When Mercer Ellington sold his father’s artifacts to the Smithsonian Institution they included clothes, newspaper clippings, tapes, films and about 250,000 sheets of music. Over the next decade Annie Kuebler archived all this material. I had the great privilege to look at thousands of pages of the music and, over time, I became friends with Annie.
Besides housing the Ellington archives, the Smithsonian conducted hundreds of oral histories with older jazz musicians. Each was interviewed on tape for a few hours. Annie had access to these tapes and listened to all of them. She enjoyed the stories that they all told, but confided in me that she had to take all of it with a grain of salt. Either the musicians had faulty memories or they just made stuff up.
I’ve always thought that I have a great memory—even better than Trump’s. (That was a joke.) Several times I’ve come to realize that I remembered things wrong. For some reason, my memory tricked me. I enjoy telling anecdotes about myself and others—especially if they are humorous, informative, or both. I often don’t remember the actual words. In those cases, I know the gist of what was said, so I can reconstruct what might have been said.
The point of this is: does the truth matter, or is the artistic mind of the storyteller more important? How much of Homer was history, and how much was fiction? The same goes for the Bible. Archaeologists have proven that the Hebrews never lived in Egypt, but isn’t Exodus still a compelling story? Astronomers tell us that Jesus was born in June of 6 BC. Everyone gets it wrong. As Trummy Young taught us, “’Tain’t What Cha Do, It’s The Way That Cha Do It.”
Someone said that art is life without the boring parts. Actually, I have no idea who said it. Maybe I made that up. Anyway, it’s true. How we tell the story is more important than what the story is. God, I wish I knew that when I was young. But it took me many years to realize that it’s not any one of the notes that I write or play that people like, but it’s how I develop those ideas into a story that the players and audience enjoy following.
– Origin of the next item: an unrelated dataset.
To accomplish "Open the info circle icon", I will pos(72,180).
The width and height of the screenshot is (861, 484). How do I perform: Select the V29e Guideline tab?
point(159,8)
They like how it makes them feel.
When I studied composition with Ludmila Ulehla, I was overly concerned with organic development. I wanted my music to be perfectly logical, so that when she analyzed it at my lessons, it would make sense. She knew right away what I was up to and encouraged me to forget all that. She said, “Just write. Don’t worry, you have a logical mind.” See, there I did it again. Did she really say that, or was it something close to that? No matter. It was very close to that. The point is: imposing logic on art precludes the beauty of our subconscious mind and our natural instinct.
I love logic as much as the next guy, but if I had led a perfectly logical life, I would never have become a musician, nor would I have fallen in love. Those were decisions that I felt no control over. At those moments, I felt like God was smiling down at me, and I was powerless to argue with God. Neither of those pursuits has been all smooth sailing, but I wouldn’t change a thing. I did what my soul needed.
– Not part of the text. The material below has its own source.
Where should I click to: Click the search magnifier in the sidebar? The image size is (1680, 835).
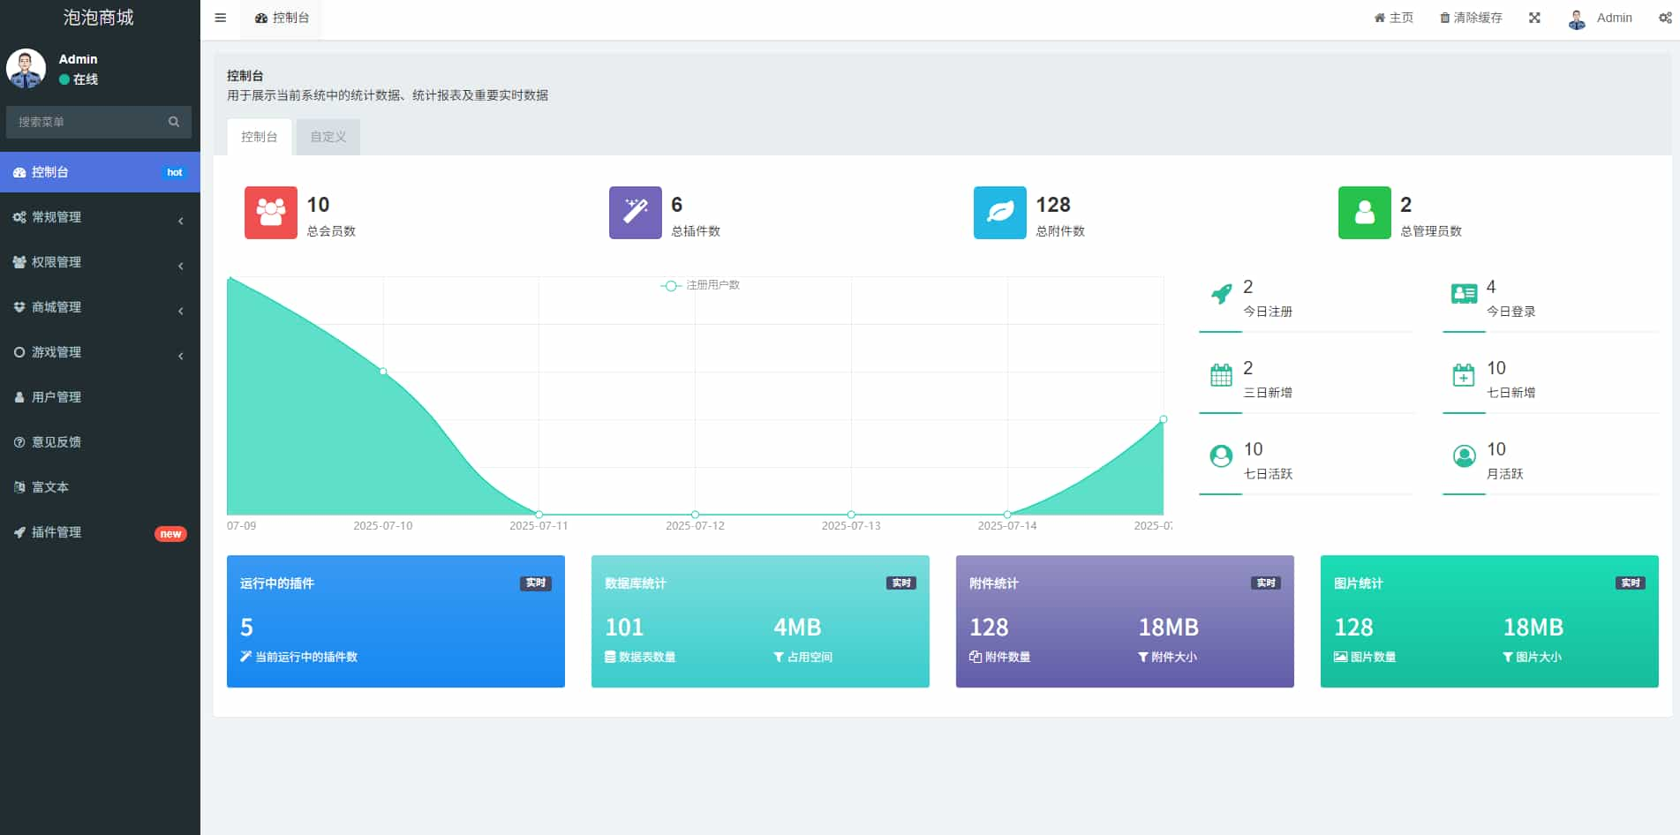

In telling a story, writing music, or writing a book or this blog, my process is to be in the moment. If I have the option to edit, what comes afterward, at which point my logical, conscious mind can do some trimming. Knowing that I can edit afterward gives me the freedom to just write—without fear. As we used to say in my recording days, “We’ll fix it in the mix.” Actually, we did used to say that. I didn’t make that one up.
At a certain point, over-editing can tear at the fabric of the original. An artist must understand the nature of his concept and protect it. There are Duke Ellington recordings with gross flaws. For instance on the original studio version of Dance No. 4 of the Liberian Suite, the trumpets play an entire passage a measure off. Why did Ellington not choose a different take? His answer to such questions was always that he liked the feeling.
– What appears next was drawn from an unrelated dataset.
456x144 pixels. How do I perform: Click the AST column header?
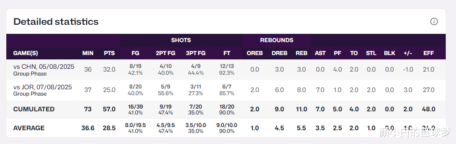pos(320,54)

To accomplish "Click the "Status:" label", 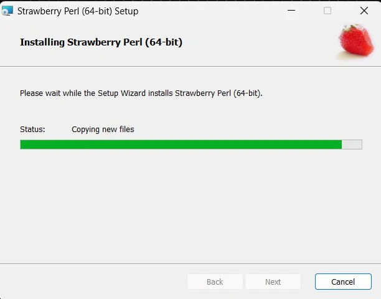I will click(x=32, y=129).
As artists, we love details. We spend countless hours perfecting them, but what our audience wants is to hear our authentic voice. We should never lose sight of that in our art and in our lives.
A long time ago, Wynton Marsalis said to me something like, “You know all that stuff that you are insecure about and hide from everyone? Everyone sees through you. It’s just that we are all too polite to tell you. It’s not just you. This is true about everyone.” And yet we go on pretending like everyone is buying our false self. We aren’t fooling anyone, and we are making ourselves unhappy.
The best moments of my life have been when I was able to drop all my defenses and enjoy being my real, true, naked, authentic self. This has rarely happened with other people, but for some reason, I feel safe enough in music to just be me. And in those moments, as the poet said, “God’s in his heaven. All’s right with the world.” Actually, Robert Browning did write that. I looked it up.